John and Patsy Ramsey were deeply affected by how the media portrayed their daughter after she was murdered. As John put it: “A huge amount of the public knew her and formed opinions of her after she was killed because the only pictures and video they saw were those sold by the photographers who had videotaped them at the pageants so they owned the rights to them. We had no say in what was published. We were stunned that we had no rights to the video or the still pictures we hadn’t taken ourselves, but it was something that never occurred to us until then.”
“It was a part of her life that became her identity because it was what the media focused on—the murdered child beauty queen,” s
aid Patsy. “Can you imagine what it was like to have her killed and then her image and who she was reshaped and taken from us, too? In reality, she was our darling girl, and a normal everyday busy child who happened to be in pageants and a lot of other activities because we all enjoyed them.”
According to Dr. Friedman, there is “a range of child beauty pageants.” She puts them into four types with the following descriptions:
Natural beauty pageants: “No makeup is allowed. These pageants are not as prevalent as they once were.”
Hobby Glitz beauty pageants: “They’re local. The children have their hair made up and use makeup. JonBenét participated in these pageants.”
National beauty pageants: “JonBenét participated in these pageants. Qualification is necessary.
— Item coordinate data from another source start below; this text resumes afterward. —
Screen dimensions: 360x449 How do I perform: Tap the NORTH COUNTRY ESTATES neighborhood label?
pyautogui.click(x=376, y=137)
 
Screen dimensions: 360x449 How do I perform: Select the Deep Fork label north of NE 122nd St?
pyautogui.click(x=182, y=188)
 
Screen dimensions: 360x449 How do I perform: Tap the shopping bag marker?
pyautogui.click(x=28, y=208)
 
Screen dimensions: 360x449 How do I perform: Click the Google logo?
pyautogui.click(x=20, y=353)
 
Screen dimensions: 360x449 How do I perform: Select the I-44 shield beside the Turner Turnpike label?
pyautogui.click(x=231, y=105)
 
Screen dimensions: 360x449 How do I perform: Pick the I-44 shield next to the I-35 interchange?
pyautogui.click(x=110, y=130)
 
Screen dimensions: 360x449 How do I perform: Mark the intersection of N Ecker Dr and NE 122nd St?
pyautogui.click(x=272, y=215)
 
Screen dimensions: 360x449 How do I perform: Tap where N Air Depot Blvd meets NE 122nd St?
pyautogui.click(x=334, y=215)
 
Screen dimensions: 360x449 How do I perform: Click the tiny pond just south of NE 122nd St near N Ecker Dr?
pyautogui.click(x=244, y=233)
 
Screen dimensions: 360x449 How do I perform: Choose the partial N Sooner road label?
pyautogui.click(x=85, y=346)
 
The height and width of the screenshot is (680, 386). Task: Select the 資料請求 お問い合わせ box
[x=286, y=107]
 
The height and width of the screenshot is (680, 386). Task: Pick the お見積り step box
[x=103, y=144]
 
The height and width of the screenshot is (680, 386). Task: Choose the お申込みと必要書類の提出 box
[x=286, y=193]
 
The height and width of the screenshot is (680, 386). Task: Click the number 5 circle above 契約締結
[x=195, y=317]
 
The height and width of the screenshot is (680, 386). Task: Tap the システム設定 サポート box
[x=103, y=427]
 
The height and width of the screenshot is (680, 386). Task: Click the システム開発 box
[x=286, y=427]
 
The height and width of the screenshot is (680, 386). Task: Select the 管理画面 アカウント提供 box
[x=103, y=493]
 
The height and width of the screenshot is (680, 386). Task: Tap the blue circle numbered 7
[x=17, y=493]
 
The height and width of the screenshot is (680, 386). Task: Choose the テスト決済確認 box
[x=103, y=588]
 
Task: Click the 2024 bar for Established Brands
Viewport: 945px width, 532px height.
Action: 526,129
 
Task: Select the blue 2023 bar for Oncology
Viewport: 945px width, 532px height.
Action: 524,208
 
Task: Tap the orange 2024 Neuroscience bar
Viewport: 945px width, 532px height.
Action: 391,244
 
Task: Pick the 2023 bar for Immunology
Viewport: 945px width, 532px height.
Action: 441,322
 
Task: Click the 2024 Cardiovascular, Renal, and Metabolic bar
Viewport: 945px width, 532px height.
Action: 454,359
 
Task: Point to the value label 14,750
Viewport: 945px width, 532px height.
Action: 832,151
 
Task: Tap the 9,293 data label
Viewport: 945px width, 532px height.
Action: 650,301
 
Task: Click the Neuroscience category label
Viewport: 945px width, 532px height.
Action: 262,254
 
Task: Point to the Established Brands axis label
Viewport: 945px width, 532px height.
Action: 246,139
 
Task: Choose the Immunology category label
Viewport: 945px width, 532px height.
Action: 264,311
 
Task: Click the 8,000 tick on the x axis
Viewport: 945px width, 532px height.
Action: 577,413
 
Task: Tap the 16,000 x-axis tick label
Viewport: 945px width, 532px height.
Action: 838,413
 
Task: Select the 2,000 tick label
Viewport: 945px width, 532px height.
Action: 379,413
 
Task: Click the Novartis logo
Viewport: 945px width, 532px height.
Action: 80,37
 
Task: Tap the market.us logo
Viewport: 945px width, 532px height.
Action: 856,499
Hair is professionally made up and makeup is used.”
High-Glitz pageants: “These are the ones you see on television with the current focus on the 2012 television show Toddlers and Tiaras. They wear makeup, including false eyelashes, hair falls, and fake embellishments. There is more award money in these pageants, and it is definitely part of the pageant circuit. Some parents have pageant businesses they’ve developed on their own. This supports the pageant habit.” Dr. Friedman added, “Based on what I have seen and read, JonBenét did not do High-Glitz pageants.”
“Child pageants are predominantly [held] in the South,” Dr. Friedman said. “JonBenét’s murder had a huge impact in the decline of them. But in 2000 they came back and increased in popularity, because parents wanted their children to be involved in them.”